I looked and saw a large, brown cockroach lying on its back, marring the brilliant whiteness of the spotless enamel and looking quite dead.
“That’s a cockroach,” I said.
He closed his eyes and shuddered again. “How did that get into your Fort Knox?” I asked.
“I don’t know,” he said hoarsely, “both mine and the Papandreou house were recently connected to the main sewer line and I suspect this cockroach somehow made its way over from the Villa Galini through the sewers and came up in my bathtub.”

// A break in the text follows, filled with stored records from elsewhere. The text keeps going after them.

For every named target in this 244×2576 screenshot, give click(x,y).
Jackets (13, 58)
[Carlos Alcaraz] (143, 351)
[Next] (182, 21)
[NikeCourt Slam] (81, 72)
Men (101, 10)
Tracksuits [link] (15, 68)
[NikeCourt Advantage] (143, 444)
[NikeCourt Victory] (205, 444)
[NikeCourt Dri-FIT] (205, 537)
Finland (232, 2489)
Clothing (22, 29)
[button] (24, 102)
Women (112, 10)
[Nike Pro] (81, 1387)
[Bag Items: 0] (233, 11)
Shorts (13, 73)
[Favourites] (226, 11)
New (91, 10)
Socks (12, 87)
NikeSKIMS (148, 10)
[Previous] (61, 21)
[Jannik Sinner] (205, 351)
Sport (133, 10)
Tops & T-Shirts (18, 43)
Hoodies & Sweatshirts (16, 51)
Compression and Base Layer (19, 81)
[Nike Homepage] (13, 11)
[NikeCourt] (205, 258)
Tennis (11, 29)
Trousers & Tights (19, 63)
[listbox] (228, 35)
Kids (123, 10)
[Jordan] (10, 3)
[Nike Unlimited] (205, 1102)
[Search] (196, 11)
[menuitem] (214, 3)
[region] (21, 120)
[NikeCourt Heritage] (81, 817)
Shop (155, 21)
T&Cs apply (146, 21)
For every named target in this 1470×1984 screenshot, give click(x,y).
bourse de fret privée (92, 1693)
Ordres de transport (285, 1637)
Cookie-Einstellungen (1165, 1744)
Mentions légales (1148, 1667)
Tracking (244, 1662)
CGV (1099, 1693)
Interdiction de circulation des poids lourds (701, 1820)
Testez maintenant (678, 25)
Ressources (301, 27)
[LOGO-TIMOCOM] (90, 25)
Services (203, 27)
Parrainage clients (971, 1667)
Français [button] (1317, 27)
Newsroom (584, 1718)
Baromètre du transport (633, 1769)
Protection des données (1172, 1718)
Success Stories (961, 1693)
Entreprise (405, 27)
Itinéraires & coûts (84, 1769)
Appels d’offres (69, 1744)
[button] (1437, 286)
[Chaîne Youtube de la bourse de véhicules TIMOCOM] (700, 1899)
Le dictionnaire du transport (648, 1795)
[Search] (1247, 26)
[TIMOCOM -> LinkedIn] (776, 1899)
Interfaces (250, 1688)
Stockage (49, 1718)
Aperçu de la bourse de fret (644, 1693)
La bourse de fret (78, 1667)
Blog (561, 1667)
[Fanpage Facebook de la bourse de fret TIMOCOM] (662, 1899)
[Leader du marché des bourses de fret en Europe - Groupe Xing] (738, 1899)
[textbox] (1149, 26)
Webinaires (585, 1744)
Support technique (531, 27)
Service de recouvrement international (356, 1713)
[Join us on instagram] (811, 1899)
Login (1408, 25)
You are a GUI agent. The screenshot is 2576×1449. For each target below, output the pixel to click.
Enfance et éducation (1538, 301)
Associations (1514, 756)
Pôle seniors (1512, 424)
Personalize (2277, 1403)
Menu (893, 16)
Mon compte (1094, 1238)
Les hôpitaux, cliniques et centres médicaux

“Well, it’s dead now, so what are you worried about?”
“That’s precisely what I am worried about. What did it die of?”
“It probably heard Mr. Papandreou saying the Greek economy was well on the road to recovery and died laughing,” I suggested.
“Please don’t be facetious. This is a very serious situation. This creature may even in death be a prime source of deadly infection right in my bathtub.
That’s why I need your help. I can’t bear to touch it. If I give you a pair of disposable tweezers, will you pick it up for me and take it away? Will you do me that great favor?”
I laughed. “Of course. Nothing to it. But tell me, what makes you think it came from the Papandreou residence?”
He thought a little and then said: “Well, for one thing, nothing good ever comes out of there and for another, if you look at it closely, it is rather green around the gills.”